JOB:
Write out the lines of the data below verbatim, starting with the line that contains "This screenshot has height=406, width=850." and ending with the line that contains "tap(89, 171)", including both.

*** PROVIDED INFORMATION ***

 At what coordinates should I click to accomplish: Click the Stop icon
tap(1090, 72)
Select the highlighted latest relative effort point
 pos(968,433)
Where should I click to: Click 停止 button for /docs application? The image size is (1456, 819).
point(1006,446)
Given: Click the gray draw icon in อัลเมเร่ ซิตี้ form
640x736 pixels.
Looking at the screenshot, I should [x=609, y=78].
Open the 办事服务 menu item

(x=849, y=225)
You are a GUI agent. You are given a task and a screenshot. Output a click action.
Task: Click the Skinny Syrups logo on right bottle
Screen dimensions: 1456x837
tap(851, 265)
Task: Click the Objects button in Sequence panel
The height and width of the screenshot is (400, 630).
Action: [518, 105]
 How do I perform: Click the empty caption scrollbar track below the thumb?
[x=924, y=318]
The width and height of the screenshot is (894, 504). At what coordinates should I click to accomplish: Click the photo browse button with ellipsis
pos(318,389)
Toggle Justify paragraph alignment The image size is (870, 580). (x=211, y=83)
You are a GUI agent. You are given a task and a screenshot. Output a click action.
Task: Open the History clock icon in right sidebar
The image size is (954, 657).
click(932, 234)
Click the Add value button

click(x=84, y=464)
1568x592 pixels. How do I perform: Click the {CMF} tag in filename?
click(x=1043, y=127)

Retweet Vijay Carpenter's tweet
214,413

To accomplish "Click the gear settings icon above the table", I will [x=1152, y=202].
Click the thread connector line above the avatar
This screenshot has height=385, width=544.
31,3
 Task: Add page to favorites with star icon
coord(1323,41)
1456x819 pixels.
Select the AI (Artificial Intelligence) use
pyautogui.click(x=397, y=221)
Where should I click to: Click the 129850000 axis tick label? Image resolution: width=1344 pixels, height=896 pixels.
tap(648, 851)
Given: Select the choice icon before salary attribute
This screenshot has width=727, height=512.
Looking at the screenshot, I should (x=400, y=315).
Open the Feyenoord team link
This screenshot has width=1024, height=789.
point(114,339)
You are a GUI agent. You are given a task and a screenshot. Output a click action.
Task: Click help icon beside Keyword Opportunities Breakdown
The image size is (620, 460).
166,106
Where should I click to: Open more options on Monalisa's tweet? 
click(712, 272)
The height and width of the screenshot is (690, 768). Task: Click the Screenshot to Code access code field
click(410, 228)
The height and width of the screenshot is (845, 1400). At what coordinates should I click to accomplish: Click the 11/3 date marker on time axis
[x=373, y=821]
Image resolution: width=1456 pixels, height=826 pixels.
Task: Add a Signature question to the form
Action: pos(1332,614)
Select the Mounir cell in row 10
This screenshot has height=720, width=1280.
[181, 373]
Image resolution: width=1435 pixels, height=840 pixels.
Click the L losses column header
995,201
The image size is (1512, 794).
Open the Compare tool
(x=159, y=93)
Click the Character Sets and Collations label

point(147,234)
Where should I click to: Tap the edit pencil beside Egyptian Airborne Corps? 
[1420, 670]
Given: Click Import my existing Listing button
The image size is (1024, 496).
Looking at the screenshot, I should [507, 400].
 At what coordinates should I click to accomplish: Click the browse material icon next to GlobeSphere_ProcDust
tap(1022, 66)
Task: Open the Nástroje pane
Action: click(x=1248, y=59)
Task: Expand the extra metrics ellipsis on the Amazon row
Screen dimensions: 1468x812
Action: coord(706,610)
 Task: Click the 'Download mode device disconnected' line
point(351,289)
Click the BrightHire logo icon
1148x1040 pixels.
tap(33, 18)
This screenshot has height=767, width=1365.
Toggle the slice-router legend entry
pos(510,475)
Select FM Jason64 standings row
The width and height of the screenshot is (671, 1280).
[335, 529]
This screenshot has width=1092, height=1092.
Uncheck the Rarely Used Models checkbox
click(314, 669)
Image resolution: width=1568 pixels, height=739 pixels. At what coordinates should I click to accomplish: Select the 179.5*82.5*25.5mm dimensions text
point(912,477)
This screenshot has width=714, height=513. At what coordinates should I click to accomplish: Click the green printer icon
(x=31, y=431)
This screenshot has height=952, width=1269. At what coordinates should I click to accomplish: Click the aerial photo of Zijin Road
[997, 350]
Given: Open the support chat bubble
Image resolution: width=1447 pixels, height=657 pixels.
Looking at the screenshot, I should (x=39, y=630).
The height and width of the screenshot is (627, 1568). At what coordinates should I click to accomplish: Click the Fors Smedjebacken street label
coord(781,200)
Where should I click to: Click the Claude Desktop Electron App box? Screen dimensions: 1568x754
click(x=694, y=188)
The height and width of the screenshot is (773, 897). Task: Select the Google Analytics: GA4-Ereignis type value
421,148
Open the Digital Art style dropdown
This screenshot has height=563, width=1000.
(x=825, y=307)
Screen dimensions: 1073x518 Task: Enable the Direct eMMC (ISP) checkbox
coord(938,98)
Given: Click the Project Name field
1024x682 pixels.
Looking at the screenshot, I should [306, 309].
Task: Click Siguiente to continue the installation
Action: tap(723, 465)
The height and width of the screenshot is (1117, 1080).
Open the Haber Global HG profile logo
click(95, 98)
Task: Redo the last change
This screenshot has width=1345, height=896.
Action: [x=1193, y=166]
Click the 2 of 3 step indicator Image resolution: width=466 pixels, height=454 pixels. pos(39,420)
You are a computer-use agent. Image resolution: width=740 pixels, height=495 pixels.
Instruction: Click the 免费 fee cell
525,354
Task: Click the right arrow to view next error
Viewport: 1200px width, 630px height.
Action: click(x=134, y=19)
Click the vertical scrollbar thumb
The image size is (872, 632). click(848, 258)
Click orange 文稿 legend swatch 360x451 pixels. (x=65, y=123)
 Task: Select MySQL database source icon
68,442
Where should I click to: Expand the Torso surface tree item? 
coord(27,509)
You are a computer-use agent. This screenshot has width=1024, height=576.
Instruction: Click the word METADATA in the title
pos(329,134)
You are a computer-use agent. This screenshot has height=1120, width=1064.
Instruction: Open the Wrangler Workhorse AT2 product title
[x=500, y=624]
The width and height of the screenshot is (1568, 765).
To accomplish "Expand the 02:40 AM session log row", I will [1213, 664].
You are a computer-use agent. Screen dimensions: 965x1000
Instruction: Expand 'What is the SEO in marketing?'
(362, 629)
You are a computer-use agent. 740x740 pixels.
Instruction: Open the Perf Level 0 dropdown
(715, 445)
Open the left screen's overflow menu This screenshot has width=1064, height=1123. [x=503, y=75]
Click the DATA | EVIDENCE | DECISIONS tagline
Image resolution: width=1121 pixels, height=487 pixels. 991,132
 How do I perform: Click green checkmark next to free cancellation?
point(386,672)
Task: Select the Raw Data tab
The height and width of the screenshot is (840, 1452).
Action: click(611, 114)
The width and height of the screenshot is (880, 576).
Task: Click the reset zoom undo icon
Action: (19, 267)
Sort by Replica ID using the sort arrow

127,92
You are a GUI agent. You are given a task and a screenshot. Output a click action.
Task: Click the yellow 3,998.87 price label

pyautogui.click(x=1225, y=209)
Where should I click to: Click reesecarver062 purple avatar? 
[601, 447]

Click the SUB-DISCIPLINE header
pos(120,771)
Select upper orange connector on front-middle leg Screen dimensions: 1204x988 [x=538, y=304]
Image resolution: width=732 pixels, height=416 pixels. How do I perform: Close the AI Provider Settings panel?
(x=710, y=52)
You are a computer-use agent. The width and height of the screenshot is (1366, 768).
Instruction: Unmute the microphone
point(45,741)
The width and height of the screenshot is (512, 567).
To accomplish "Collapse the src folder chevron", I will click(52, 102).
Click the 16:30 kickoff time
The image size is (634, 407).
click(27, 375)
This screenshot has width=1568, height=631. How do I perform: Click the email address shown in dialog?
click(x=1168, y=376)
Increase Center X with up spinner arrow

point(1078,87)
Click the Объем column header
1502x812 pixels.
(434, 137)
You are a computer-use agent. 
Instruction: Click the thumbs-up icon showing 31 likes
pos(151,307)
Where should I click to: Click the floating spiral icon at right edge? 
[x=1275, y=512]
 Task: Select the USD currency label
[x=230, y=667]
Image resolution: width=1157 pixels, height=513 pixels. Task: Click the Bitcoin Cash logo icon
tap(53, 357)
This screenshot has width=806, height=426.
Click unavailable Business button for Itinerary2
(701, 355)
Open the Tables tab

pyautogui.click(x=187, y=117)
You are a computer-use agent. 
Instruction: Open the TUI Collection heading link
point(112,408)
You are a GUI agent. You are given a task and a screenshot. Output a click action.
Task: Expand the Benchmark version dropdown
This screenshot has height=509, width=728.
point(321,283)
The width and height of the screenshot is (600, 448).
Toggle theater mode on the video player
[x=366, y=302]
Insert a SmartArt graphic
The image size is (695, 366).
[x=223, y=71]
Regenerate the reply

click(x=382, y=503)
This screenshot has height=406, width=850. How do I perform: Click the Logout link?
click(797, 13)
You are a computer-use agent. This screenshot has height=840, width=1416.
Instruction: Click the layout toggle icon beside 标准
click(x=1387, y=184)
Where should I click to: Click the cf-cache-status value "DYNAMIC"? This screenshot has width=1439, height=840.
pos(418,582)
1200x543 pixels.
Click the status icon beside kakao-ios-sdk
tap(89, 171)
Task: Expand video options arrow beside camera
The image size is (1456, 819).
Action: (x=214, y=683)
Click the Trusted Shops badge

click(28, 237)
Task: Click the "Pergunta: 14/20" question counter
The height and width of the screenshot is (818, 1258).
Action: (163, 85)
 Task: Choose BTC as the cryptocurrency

***

EXERCISE SOLUTION:
This screenshot has height=406, width=850. How do I perform: Click the Logout link?
click(797, 13)
You are a computer-use agent. This screenshot has height=840, width=1416.
Instruction: Click the layout toggle icon beside 标准
click(x=1387, y=184)
Where should I click to: Click the cf-cache-status value "DYNAMIC"? This screenshot has width=1439, height=840.
pos(418,582)
1200x543 pixels.
Click the status icon beside kakao-ios-sdk
tap(89, 171)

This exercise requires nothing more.